In a city full of stray cats, it’s no wonder you don’t see
any mice. I’m starting to feel like a country mouse here in the city, or
at least a country mouse in disguise. I dread having to leave the house
because I no longer live in a place where I can walk out my front door wearing
my yoga clothes and flip-flops (even to go to the corner store for water and
bananas). I have to cover up my tattoos and try hard to look like I tried
hard to look decent. What could possibly happen if I don’t? Well,
it’s not like I’d get devoured by some hungry predator, but I would stick out
like a sore thumb (even more so than I already do being white and female).
All the make-up and fancy clothes can’t make me look like a
magazine model or a t.v.star, let alone like a city dweller.
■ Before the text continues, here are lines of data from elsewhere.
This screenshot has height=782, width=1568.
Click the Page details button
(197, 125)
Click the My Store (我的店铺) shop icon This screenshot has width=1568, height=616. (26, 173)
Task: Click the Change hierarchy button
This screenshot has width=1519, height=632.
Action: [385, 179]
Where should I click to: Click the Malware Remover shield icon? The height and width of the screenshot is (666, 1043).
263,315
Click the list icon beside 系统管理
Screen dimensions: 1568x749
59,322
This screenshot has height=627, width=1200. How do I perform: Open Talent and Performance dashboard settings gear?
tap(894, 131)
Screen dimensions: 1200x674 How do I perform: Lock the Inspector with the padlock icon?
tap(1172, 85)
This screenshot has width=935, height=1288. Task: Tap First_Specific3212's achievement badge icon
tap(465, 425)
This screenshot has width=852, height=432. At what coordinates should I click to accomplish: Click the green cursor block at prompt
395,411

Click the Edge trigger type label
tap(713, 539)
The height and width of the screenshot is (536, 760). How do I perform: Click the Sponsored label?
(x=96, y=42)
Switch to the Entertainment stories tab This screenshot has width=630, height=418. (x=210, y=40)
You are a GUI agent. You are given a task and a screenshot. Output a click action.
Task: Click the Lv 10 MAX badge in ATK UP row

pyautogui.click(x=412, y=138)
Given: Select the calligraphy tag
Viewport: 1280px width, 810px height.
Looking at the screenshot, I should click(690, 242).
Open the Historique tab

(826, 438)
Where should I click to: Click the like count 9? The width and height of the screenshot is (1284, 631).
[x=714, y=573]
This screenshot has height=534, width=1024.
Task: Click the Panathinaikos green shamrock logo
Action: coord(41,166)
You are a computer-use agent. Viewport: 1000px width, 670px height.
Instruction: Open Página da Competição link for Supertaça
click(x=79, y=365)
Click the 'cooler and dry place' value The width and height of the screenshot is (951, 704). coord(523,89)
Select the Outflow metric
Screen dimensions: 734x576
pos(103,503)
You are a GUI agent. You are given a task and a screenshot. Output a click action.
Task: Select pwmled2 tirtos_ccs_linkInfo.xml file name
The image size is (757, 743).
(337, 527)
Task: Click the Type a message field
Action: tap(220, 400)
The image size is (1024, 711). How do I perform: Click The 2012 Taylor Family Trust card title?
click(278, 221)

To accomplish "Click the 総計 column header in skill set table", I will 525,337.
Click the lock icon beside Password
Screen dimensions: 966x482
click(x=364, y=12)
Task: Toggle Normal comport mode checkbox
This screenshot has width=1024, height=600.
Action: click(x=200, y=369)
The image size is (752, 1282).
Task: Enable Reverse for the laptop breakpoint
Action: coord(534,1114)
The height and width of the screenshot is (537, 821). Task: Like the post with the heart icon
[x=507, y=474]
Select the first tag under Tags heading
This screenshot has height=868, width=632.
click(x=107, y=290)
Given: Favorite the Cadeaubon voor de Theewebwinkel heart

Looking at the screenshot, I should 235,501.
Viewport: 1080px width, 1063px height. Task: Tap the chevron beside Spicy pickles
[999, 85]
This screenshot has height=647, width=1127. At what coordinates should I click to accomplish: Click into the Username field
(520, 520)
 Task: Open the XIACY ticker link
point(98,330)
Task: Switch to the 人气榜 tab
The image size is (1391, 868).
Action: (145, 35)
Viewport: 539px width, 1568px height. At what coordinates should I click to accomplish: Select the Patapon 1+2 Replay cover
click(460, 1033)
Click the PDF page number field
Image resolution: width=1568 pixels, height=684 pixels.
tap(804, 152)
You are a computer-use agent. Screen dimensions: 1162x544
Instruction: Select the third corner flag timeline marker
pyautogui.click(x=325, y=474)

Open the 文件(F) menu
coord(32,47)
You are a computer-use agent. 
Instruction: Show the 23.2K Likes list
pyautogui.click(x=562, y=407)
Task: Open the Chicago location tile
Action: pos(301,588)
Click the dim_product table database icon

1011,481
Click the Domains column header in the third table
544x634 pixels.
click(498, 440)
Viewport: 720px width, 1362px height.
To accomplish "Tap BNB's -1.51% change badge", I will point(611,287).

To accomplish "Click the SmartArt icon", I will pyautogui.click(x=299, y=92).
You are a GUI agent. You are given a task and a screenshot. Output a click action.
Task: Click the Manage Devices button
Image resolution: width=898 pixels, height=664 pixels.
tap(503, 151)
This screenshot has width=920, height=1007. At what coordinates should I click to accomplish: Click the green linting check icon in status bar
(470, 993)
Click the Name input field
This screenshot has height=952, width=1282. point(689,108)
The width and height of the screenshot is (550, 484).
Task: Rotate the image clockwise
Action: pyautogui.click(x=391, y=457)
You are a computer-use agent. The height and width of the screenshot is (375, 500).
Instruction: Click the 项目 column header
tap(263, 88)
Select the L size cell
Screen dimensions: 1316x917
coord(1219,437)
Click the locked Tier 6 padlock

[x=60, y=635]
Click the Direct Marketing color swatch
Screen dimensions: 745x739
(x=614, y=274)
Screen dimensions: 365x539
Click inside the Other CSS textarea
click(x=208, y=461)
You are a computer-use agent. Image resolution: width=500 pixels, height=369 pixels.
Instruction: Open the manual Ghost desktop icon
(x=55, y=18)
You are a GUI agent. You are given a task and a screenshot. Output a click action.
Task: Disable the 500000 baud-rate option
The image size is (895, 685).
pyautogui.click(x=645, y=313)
The other
ex-pat women here are all about style, and I just don't have it. At least
not the urban fashion style. I think back on my days in Alaska and Oregon.
Damn, I was HOT in Alaska. Super hot. I could rock Xtra Tuffs
and Carhartts and make men's hearts melt. I didn’t have to wear make-up.
I could throw my hair in a bun and use scrunchies and not worry about the
fashion police arresting me. I dressed for the weather, not the people.
I dressed so that I could get dirty or wet, not to look like I had never
gutted a fish or climbed a mountain. Who am I fooling here in my
high heels and pathetic attempts to look "stylish"? It never
feels right or comfortable. I doubt myself constantly-- “Am I supposed to
wear nude heels with this skirt? Do I wear silver or gold with this
outfit? Should my earrings match my necklace? Do I look like I
don't know a thing about fashion (cuz I don't)?" Yes, I hired a personal
stylist to help equip me for this place, but I feel like I should have taken
better notes. The thing is I just don’t like to fake it and I feel like
that’s what I’m doing here-- faking it. And so is everyone else.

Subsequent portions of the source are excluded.